Öğretmenimizin mayoz bölünme ile ilgili verdiği diğer bilgiler şunlardı: "Mayoz bölünmeyle sadece türün devamlılığı değil, yeni oluşturulacak canlının bir önceki nesilden farklı özelliklere sahip olması da sağlanır. Bu farklılık, yeni canlıyı meydana getirecek özelliklerin yarısının anneden, diğer yarısının da babadan gelmesiyle ortaya çıkarılır. Bununla birlikte çeşitliliği artırmak için, mayoz bölünme sırasında, her bir kromozom kolu arasında 'parça değişimi' (krossing over) denen bir hâdise gerçekleştirilir. Her bir kromozomda çok sayıda parça değişimi noktası bulunduğundan, bu hâdise sırasında oluşabilecek çeşitliliğin sayısı aklımızın alamayacağı kadar büyük miktardadır. Her mayoz bölünmede parça değişiminin bir önceki noktalardan gerçekleşmesi zorunlu değildir; bu, farklı noktalardan da gerçekleştirilebilir. Bunun sonucunda aynı anne-babadan doğan çocuklarda birbirinden farklı özelliklerin teşekkül etmesi sağlanır ve bir canlının başka bir canlıya benzemesi önlenmiş olur. Böylece insanlar ve diğer canlılar, hayatlarını devam ettirir."
İpek Öğretmenin konuyu bu üslupla anlatması, enteresan hâdiselerle kuşatıldığımız halde, bunun farkında olmadığımızı anlamamızı sağladı. Böylece biyolojik hâdiselere bakışta, niyet ve nazarın ne kadar önemli olduğunu fark ettik.
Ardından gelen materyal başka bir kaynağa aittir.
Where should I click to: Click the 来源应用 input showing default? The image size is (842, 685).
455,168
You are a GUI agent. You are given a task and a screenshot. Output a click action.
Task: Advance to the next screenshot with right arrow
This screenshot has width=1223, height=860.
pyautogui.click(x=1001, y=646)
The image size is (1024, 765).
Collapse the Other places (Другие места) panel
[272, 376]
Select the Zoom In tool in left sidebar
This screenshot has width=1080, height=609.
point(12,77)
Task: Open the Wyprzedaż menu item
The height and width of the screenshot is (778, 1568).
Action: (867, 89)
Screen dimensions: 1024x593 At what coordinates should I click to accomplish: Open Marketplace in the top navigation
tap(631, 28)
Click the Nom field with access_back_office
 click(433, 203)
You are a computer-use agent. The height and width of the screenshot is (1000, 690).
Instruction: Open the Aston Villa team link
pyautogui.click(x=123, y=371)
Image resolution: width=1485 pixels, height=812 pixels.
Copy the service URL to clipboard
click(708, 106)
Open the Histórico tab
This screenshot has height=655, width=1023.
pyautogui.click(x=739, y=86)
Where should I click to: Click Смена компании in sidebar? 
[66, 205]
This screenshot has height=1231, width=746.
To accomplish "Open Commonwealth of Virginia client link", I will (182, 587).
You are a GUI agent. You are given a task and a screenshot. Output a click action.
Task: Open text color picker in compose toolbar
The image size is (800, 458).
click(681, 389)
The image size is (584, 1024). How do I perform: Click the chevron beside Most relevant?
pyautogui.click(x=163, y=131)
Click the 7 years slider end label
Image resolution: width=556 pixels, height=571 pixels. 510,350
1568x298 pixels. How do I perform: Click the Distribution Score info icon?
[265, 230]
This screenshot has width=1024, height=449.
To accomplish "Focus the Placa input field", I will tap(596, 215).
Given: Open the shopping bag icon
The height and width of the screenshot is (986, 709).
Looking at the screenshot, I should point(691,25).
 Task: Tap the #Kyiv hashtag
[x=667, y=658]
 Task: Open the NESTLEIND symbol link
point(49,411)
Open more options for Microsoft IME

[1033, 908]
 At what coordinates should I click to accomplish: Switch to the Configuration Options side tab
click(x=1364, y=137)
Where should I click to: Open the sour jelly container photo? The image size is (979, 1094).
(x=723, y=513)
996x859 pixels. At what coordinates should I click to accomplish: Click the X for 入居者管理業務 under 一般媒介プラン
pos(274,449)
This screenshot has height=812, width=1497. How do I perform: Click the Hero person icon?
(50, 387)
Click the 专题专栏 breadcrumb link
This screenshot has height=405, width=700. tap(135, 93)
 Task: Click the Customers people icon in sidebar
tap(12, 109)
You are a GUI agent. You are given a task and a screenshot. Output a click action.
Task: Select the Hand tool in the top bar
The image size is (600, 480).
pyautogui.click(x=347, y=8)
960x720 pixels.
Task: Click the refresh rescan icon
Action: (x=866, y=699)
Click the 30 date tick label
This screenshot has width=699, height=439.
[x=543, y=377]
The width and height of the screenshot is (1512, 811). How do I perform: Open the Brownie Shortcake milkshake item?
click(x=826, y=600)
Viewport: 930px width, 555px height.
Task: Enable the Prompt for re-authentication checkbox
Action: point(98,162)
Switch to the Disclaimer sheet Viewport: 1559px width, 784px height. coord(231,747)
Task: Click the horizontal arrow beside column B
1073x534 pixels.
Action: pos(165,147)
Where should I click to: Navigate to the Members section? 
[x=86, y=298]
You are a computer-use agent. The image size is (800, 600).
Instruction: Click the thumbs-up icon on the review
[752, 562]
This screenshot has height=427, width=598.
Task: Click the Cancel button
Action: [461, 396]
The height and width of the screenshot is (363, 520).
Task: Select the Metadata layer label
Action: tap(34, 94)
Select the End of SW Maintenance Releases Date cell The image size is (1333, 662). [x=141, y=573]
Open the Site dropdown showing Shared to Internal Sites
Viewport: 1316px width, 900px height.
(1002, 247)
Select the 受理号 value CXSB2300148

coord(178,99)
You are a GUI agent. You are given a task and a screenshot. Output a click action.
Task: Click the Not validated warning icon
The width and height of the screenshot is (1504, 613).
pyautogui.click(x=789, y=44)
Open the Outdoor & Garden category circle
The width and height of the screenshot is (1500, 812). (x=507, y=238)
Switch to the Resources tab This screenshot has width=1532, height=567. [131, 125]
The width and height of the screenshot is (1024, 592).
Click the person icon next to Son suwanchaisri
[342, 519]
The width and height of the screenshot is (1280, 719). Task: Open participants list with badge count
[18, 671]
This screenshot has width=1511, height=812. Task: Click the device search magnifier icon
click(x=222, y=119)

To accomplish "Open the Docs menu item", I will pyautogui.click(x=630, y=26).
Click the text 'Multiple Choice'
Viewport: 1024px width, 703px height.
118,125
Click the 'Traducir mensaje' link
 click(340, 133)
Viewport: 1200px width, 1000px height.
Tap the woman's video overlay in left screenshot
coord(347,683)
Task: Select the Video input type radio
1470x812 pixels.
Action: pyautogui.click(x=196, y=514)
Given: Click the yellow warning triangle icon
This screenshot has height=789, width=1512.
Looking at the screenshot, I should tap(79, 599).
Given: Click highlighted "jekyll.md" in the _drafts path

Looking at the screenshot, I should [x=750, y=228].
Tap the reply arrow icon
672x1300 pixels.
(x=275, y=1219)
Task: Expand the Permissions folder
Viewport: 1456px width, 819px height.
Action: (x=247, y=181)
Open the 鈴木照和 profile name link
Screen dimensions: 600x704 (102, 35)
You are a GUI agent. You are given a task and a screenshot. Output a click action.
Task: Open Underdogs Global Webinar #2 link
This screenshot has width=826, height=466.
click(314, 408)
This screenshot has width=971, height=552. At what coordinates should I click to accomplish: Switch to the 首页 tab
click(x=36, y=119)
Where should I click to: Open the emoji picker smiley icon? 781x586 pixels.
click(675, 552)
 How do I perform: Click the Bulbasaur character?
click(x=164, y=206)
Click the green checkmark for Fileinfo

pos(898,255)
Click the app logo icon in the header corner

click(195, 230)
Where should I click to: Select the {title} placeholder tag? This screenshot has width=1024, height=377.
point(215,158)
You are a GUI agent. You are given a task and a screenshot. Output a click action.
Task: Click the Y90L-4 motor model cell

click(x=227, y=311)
Mayoz bölünmeye sadece biyolojik mekanizma açısından değil, yaratılış hikmetlerini anlama zaviyesinden baktığımızda, tabiatta hiçbir şeyin abes ve başıboş olmadığını, her şeyin belli bir hikmet ve ilimle kuşatıldığını açık olarak gördük. Belki hepsinden önemlisi, imanla küfür arasındaki sınırın ne kadar ince olduğunu ve küçük bir bakış açısıyla değişebileceğini İpek Öğretmenimizin dersleriyle fark ettik.